*** MATERIALS PROVIDED

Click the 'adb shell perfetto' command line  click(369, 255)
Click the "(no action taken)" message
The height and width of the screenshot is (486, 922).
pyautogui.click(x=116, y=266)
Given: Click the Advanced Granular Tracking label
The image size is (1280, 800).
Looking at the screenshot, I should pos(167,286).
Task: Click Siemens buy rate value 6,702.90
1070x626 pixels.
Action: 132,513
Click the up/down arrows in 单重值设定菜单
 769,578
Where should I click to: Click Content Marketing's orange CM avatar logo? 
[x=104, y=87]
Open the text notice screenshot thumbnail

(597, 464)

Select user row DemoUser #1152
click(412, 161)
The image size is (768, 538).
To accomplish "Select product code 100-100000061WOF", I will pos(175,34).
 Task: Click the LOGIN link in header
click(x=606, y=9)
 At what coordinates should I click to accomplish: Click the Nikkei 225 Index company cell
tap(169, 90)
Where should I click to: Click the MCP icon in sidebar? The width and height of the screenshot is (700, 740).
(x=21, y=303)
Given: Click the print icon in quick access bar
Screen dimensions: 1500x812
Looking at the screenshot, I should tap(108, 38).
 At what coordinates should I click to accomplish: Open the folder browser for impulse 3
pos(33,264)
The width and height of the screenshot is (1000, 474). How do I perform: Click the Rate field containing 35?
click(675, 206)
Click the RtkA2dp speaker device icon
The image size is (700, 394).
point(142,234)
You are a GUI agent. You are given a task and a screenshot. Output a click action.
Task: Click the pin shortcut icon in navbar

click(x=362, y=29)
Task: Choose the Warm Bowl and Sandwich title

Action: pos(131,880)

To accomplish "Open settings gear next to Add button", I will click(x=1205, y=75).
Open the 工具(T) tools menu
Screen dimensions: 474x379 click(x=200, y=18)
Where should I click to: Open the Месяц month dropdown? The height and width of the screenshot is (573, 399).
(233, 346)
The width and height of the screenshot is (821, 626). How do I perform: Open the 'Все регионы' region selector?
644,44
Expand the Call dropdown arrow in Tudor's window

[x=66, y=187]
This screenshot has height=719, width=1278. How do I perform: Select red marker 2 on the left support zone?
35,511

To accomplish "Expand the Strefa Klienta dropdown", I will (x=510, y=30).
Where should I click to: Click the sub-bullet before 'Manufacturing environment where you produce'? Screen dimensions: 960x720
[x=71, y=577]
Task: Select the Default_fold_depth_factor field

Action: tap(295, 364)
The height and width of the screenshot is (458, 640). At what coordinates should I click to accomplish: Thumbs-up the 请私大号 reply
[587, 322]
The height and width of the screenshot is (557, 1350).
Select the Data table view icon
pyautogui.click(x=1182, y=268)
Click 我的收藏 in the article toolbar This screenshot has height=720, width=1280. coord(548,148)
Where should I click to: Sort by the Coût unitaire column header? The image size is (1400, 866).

******

WHAT THIS TASK INVOLVES
Write out the data a second time, exactly the same.

ANSWER SPACE
Click the 'adb shell perfetto' command line  click(369, 255)
Click the "(no action taken)" message
The height and width of the screenshot is (486, 922).
pyautogui.click(x=116, y=266)
Given: Click the Advanced Granular Tracking label
The image size is (1280, 800).
Looking at the screenshot, I should pos(167,286).
Task: Click Siemens buy rate value 6,702.90
1070x626 pixels.
Action: 132,513
Click the up/down arrows in 单重值设定菜单
 769,578
Where should I click to: Click Content Marketing's orange CM avatar logo? 
[x=104, y=87]
Open the text notice screenshot thumbnail

(597, 464)

Select user row DemoUser #1152
click(412, 161)
The image size is (768, 538).
To accomplish "Select product code 100-100000061WOF", I will pos(175,34).
 Task: Click the LOGIN link in header
click(x=606, y=9)
 At what coordinates should I click to accomplish: Click the Nikkei 225 Index company cell
tap(169, 90)
Where should I click to: Click the MCP icon in sidebar? The width and height of the screenshot is (700, 740).
(x=21, y=303)
Given: Click the print icon in quick access bar
Screen dimensions: 1500x812
Looking at the screenshot, I should tap(108, 38).
 At what coordinates should I click to accomplish: Open the folder browser for impulse 3
pos(33,264)
The width and height of the screenshot is (1000, 474). How do I perform: Click the Rate field containing 35?
click(675, 206)
Click the RtkA2dp speaker device icon
The image size is (700, 394).
point(142,234)
You are a GUI agent. You are given a task and a screenshot. Output a click action.
Task: Click the pin shortcut icon in navbar

click(x=362, y=29)
Task: Choose the Warm Bowl and Sandwich title

Action: pos(131,880)

To accomplish "Open settings gear next to Add button", I will click(x=1205, y=75).
Open the 工具(T) tools menu
Screen dimensions: 474x379 click(x=200, y=18)
Where should I click to: Open the Месяц month dropdown? The height and width of the screenshot is (573, 399).
(233, 346)
The width and height of the screenshot is (821, 626). How do I perform: Open the 'Все регионы' region selector?
644,44
Expand the Call dropdown arrow in Tudor's window

[x=66, y=187]
This screenshot has height=719, width=1278. How do I perform: Select red marker 2 on the left support zone?
35,511

To accomplish "Expand the Strefa Klienta dropdown", I will (x=510, y=30).
Where should I click to: Click the sub-bullet before 'Manufacturing environment where you produce'? Screen dimensions: 960x720
[x=71, y=577]
Task: Select the Default_fold_depth_factor field

Action: tap(295, 364)
The height and width of the screenshot is (458, 640). At what coordinates should I click to accomplish: Thumbs-up the 请私大号 reply
[587, 322]
The height and width of the screenshot is (557, 1350).
Select the Data table view icon
pyautogui.click(x=1182, y=268)
Click 我的收藏 in the article toolbar This screenshot has height=720, width=1280. coord(548,148)
Where should I click to: Sort by the Coût unitaire column header? The image size is (1400, 866).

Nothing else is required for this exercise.